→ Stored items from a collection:
========================================

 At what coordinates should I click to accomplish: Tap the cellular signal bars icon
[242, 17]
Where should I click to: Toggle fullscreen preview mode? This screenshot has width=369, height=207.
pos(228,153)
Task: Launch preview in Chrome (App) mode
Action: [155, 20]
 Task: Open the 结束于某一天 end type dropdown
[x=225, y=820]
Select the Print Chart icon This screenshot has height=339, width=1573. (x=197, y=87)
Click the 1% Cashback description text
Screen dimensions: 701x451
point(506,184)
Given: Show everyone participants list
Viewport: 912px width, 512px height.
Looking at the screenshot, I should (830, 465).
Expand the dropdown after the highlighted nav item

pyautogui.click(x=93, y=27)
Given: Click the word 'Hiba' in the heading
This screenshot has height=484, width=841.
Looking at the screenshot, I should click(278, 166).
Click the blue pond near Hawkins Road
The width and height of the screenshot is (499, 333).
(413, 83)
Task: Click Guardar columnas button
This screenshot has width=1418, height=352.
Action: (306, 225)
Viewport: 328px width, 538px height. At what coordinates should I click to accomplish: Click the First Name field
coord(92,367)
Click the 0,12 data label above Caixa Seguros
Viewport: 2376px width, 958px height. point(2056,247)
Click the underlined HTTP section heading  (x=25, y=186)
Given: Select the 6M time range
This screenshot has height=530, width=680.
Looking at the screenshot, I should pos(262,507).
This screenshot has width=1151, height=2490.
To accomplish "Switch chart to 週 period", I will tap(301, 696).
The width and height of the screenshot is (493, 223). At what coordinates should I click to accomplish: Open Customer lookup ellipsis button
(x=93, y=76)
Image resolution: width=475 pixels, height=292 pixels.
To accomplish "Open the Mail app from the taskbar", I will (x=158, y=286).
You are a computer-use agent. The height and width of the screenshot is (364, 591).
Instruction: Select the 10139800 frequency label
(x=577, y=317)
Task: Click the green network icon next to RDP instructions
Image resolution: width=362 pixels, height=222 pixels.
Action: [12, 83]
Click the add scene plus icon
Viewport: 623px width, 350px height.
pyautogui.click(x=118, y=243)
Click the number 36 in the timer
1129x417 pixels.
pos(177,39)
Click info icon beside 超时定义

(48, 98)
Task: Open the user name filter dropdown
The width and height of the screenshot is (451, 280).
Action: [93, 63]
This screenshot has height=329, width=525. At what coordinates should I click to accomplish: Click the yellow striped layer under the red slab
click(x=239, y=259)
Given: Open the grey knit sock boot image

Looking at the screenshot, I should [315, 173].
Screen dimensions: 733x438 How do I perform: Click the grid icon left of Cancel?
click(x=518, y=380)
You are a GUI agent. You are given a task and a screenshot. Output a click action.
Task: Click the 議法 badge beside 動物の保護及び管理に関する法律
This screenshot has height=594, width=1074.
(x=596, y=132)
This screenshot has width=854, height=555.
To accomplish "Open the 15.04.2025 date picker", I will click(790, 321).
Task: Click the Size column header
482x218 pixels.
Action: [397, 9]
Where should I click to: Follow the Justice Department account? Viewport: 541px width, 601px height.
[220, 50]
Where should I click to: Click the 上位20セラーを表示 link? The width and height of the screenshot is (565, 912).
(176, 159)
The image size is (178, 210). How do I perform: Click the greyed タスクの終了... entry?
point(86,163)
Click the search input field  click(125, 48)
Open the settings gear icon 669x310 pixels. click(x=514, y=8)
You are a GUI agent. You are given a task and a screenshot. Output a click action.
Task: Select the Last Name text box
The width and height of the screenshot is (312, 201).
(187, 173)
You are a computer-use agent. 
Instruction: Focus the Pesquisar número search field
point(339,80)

========================================

→ Exercise details: Every line above should be duplicated exactly as it stands.

→ Result of this task:
 At what coordinates should I click to accomplish: Tap the cellular signal bars icon
[242, 17]
Where should I click to: Toggle fullscreen preview mode? This screenshot has width=369, height=207.
pos(228,153)
Task: Launch preview in Chrome (App) mode
Action: [155, 20]
 Task: Open the 结束于某一天 end type dropdown
[x=225, y=820]
Select the Print Chart icon This screenshot has height=339, width=1573. (x=197, y=87)
Click the 1% Cashback description text
Screen dimensions: 701x451
point(506,184)
Given: Show everyone participants list
Viewport: 912px width, 512px height.
Looking at the screenshot, I should (830, 465).
Expand the dropdown after the highlighted nav item

pyautogui.click(x=93, y=27)
Given: Click the word 'Hiba' in the heading
This screenshot has height=484, width=841.
Looking at the screenshot, I should click(278, 166).
Click the blue pond near Hawkins Road
The width and height of the screenshot is (499, 333).
(413, 83)
Task: Click Guardar columnas button
This screenshot has width=1418, height=352.
Action: (306, 225)
Viewport: 328px width, 538px height. At what coordinates should I click to accomplish: Click the First Name field
coord(92,367)
Click the 0,12 data label above Caixa Seguros
Viewport: 2376px width, 958px height. point(2056,247)
Click the underlined HTTP section heading  (x=25, y=186)
Given: Select the 6M time range
This screenshot has height=530, width=680.
Looking at the screenshot, I should pos(262,507).
This screenshot has width=1151, height=2490.
To accomplish "Switch chart to 週 period", I will tap(301, 696).
The width and height of the screenshot is (493, 223). At what coordinates should I click to accomplish: Open Customer lookup ellipsis button
(x=93, y=76)
Image resolution: width=475 pixels, height=292 pixels.
To accomplish "Open the Mail app from the taskbar", I will (x=158, y=286).
You are a computer-use agent. The height and width of the screenshot is (364, 591).
Instruction: Select the 10139800 frequency label
(x=577, y=317)
Task: Click the green network icon next to RDP instructions
Image resolution: width=362 pixels, height=222 pixels.
Action: [12, 83]
Click the add scene plus icon
Viewport: 623px width, 350px height.
pyautogui.click(x=118, y=243)
Click the number 36 in the timer
1129x417 pixels.
pos(177,39)
Click info icon beside 超时定义

(48, 98)
Task: Open the user name filter dropdown
The width and height of the screenshot is (451, 280).
Action: [93, 63]
This screenshot has height=329, width=525. At what coordinates should I click to accomplish: Click the yellow striped layer under the red slab
click(x=239, y=259)
Given: Open the grey knit sock boot image

Looking at the screenshot, I should [315, 173].
Screen dimensions: 733x438 How do I perform: Click the grid icon left of Cancel?
click(x=518, y=380)
You are a GUI agent. You are given a task and a screenshot. Output a click action.
Task: Click the 議法 badge beside 動物の保護及び管理に関する法律
This screenshot has height=594, width=1074.
(x=596, y=132)
This screenshot has width=854, height=555.
To accomplish "Open the 15.04.2025 date picker", I will click(790, 321).
Task: Click the Size column header
482x218 pixels.
Action: [397, 9]
Where should I click to: Follow the Justice Department account? Viewport: 541px width, 601px height.
[220, 50]
Where should I click to: Click the 上位20セラーを表示 link? The width and height of the screenshot is (565, 912).
(176, 159)
The image size is (178, 210). How do I perform: Click the greyed タスクの終了... entry?
point(86,163)
Click the search input field  click(125, 48)
Open the settings gear icon 669x310 pixels. click(x=514, y=8)
You are a GUI agent. You are given a task and a screenshot. Output a click action.
Task: Select the Last Name text box
The width and height of the screenshot is (312, 201).
(187, 173)
You are a computer-use agent. 
Instruction: Focus the Pesquisar número search field
point(339,80)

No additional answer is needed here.